Abstract

Exposure to oxygen-rich environments can lead to oxidative damage, increased body iron stores, and changes in status of some vitamins, including folate. Assessing the type of oxidative damage in these environments and determining its relationships with changes in folate status are important for defining nutrient requirements and designing countermeasures to mitigate these effects. Responses of humans to oxidative stressors were examined in participants undergoing a saturation dive in an environment with increased partial pressure of oxygen, a NASA Extreme Environment Mission Operations mission.
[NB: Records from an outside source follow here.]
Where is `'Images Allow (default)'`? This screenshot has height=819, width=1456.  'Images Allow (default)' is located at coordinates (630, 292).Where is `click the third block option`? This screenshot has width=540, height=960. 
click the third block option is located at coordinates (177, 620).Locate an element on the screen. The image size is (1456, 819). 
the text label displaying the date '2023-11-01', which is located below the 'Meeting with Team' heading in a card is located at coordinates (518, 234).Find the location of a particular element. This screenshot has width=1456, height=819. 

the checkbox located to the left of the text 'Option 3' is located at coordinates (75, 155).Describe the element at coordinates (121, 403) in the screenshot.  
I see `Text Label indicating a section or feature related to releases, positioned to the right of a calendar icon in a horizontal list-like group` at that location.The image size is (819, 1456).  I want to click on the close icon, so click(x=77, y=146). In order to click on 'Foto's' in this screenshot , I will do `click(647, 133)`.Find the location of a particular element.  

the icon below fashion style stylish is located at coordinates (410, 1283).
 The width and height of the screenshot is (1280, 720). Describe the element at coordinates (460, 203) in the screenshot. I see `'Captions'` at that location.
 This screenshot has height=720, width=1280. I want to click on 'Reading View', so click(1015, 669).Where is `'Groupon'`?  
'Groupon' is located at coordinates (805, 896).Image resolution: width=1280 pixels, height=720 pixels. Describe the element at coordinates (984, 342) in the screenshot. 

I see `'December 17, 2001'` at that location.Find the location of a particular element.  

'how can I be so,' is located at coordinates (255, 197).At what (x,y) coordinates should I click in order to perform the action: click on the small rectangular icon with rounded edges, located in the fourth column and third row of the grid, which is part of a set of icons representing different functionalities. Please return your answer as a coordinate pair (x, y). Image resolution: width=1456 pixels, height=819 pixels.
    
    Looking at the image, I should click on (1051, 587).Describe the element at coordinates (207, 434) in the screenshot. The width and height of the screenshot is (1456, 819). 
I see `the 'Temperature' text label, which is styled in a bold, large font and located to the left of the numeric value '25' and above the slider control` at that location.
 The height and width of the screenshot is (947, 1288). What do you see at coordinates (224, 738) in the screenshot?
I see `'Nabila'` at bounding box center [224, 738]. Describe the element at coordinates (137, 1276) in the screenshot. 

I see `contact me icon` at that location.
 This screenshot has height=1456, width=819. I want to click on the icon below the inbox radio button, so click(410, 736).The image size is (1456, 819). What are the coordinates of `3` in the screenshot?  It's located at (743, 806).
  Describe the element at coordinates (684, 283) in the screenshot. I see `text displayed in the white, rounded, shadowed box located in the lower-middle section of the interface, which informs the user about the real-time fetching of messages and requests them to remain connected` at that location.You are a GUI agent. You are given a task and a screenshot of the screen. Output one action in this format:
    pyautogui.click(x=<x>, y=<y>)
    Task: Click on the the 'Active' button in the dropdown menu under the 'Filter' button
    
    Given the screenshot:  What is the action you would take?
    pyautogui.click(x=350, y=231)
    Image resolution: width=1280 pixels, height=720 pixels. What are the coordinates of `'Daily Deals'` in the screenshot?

Six participants completed a 13-d saturation dive in a habitat 19 m below the ocean surface near Key Largo, FL. Fasting blood samples were collected before, twice during, and twice after the dive and analyzed for biochemical markers of iron status, oxidative damage, and vitamin status. Body iron stores and ferritin increased during the dive (P<0.001), with a concomitant decrease in RBC folate (P<0.001) and superoxide dismutase activity (P<0.001). Folate status was correlated with serum ferritin (Pearson r = −0.34, P<0.05). Peripheral blood mononuclear cell poly(ADP-ribose) increased during the dive and the increase was significant by the end of the dive (P<0.001); γ-H2AX did not change during the mission. Together, the data provide evidence that when body iron stores were elevated in a hyperoxic environment, a DNA damage repair response occurred in peripheral blood mononuclear cells, but double-stranded DNA damage did not. In addition, folate status decreases quickly in this environment, and this study provides evidence that folate requirements may be greater when body iron stores and DNA damage repair responses are elevated.

Highlights

  • Saturation dives involve long-duration stays in a closed environment with an increased partial pressure of oxygen

  • Increased oxygen exposure in 10- to 30-d saturation dives can lead to increases in body iron stores [1,3,4,5,6], and evidence exists that the status of vitamins—in particular, B vitamins involved in 1-carbon metabolism—could be affected by the oxidative environment [5]

  • Plasma catalase activity was greater during the dive than at baseline (P,0.05, Table 1), and at the end of the dive (MD13), whole-blood superoxide dismutase (SOD) was decreased from baseline (P,0.001, Table 1)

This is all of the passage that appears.